Apart from having all kinds of benefits for the skin, clay masks are a dream to work with – they stay where they are put and don't make a drippy mess of your kitchen, bathroom, and clothes.

The Fresh Food Reason

Fresh ingredients bring the maximum cocktail of vitamins, moisturizing, firming, and other skin-loving goodies to the mix.

Milk and Honey = Skin Friendly

This milk and honey mask is ideal for sensitive skin. You can replace the macadamia nut oil with olive, sweet almond or apricot seed oil, but if you can get it, macadamia nut oil adds a luxurious loveliness that kicks the moisturizing factor up just a notch.

Assembling the Mask

Put about 3 tablespoons milk into a small container.

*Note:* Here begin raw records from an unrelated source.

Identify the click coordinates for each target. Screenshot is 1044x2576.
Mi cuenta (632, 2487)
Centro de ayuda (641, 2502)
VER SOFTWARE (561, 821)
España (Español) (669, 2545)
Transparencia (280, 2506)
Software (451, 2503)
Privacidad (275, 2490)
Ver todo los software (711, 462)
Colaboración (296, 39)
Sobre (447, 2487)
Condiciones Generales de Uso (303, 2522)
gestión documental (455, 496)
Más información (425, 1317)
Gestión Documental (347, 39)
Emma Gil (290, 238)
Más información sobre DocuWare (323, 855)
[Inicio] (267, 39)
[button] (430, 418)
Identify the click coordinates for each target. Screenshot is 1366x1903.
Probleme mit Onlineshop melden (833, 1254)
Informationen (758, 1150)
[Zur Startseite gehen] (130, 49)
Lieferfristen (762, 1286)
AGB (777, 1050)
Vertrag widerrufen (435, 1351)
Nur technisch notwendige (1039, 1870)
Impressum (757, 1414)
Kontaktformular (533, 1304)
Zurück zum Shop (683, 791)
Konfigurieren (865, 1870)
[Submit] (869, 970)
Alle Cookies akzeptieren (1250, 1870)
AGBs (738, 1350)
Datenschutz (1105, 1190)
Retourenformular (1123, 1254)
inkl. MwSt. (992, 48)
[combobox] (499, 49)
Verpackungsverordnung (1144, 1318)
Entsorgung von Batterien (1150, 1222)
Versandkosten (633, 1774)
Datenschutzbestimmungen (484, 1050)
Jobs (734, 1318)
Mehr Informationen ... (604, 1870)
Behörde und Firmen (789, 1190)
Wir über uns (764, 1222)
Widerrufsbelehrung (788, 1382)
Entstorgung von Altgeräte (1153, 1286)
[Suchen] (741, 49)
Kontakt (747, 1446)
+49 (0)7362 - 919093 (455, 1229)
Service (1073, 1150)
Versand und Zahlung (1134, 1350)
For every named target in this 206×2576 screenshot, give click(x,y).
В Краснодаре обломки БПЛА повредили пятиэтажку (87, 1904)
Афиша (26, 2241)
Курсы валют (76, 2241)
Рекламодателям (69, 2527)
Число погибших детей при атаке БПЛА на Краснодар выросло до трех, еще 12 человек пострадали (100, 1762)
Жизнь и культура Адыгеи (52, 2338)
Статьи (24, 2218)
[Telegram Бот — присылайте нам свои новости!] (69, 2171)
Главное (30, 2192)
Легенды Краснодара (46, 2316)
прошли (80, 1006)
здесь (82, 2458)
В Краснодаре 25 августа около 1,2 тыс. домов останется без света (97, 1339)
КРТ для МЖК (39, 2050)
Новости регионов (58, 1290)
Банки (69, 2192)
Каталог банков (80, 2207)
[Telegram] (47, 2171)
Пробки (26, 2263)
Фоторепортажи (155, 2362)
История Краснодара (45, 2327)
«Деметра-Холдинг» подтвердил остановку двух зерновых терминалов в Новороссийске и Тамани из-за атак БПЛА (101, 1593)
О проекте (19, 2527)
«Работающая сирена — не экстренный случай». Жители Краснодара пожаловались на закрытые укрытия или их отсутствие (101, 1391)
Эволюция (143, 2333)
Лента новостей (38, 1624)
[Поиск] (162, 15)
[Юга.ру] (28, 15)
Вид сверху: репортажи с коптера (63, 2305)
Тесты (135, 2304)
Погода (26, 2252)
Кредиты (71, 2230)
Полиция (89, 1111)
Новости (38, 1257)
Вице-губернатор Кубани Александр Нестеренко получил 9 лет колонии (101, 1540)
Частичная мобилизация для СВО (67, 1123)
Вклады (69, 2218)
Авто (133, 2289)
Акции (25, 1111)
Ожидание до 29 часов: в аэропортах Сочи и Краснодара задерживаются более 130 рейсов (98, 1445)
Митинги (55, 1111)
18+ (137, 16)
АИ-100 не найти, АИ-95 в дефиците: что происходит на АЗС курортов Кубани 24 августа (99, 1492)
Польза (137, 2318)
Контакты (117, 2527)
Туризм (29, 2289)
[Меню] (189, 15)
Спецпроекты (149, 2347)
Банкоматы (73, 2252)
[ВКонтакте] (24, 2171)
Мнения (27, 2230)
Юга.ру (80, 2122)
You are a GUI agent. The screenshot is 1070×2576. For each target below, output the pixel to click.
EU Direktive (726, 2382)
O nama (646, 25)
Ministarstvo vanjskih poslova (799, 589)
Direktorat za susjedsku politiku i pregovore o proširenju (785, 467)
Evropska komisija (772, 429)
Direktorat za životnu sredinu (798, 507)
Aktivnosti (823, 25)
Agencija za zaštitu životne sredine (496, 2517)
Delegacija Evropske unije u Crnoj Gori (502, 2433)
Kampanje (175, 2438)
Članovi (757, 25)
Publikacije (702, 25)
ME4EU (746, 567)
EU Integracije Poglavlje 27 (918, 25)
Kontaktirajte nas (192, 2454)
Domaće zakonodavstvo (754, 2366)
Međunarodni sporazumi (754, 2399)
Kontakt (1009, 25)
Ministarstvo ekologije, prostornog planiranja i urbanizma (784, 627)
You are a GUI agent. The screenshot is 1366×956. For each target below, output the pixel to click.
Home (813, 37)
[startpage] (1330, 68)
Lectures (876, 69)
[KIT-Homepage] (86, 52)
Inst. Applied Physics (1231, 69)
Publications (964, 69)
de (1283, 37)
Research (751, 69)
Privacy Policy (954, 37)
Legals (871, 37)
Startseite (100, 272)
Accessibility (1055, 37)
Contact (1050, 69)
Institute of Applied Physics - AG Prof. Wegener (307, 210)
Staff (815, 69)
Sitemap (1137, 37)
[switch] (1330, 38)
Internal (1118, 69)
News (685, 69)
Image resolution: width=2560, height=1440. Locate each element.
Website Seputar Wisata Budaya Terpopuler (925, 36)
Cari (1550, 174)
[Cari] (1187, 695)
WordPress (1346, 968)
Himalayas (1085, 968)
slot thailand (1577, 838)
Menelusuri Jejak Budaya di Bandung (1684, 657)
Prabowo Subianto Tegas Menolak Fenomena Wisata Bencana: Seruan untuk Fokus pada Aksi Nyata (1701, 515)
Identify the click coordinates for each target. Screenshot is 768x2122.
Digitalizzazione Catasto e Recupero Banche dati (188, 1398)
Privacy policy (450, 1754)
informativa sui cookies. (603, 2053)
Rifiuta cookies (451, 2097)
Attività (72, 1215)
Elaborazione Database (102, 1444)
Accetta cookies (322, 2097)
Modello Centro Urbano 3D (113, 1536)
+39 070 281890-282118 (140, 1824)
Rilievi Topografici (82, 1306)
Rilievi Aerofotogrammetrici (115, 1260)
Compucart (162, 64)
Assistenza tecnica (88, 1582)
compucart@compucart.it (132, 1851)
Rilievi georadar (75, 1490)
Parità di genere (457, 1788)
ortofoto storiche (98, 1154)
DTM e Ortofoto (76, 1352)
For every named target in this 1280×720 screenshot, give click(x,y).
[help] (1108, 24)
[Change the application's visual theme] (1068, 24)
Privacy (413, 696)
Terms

Sprinkle in 2-3  teaspoons of pink clay and let the milk absorb the clay before stirring (this will keep your mixture lump-free). The mixture should be a bit stiff-ish, but not difficult to stir. If necessary, adjust the milk-to-clay ratio until you have a satisfactory texture.

Add a generous teaspoon of raw honey and stir until fully incorporated. 

Add approx. a teaspoon of oil and stir. 

The mixture should be creamy and light - like a spreadable chocolate frosting. If you want to add essential oil, add 2-3 drops and stir thoroughly.


Cleanse your face and neck, then apply the mask. (I use a small-ish natural bristle brush to apply, but the back of a spoon works just fine too). Keep your lips and eye area free.

Relax for 10-15 minutes - no more. Some think 'the longer a mask sits, the better the effect'. With some gel or cream masks it may be ok, but this is not the case with clay masks. Therefore, be sure to remove the mask before it dries.

To remove: wet a natural sponge to soften and remove the mask.

Pat dry, and finish with a spritz of hydrosol or alcohol-free skin tonic and light layer of face oil.

Enjoy your gorgeous face!

More Fresh Food Skincare on this Blog

Read about my first experience with a fresh food mask here.

More About Clay

Visit this post at Colin's Beauty Pages for a clear, concise description of exactly how clay works (and an explanation of why you don't want to leave a clay mask on until it is dry)


Jana said…
Wow looks lovely :D
LisaLise said…
Thank you Jana. It feels lovely too - highly recommendable :)
Unknown said…
This looks heavenly, tasty too. I have always had problems with masks, having sensitive skin and rosacea. I tended to find them too drying. How is this on your skin?
LisaLise said…
Hi Kelly,
You can use this mask for sensitive skin. It is very gentle and none of the ingredients will irritate (unless you have nut allergies and use macadamia nut oil). You will want to leave it on max 5 minutes if you have extremely sensitive skin.
aparna said…
can we preserve this?
LisaLise said…
Hi Aparna - this is meant to be made and used fresh. I am not sure I would recommend trying to preserve a mask with fresh milk.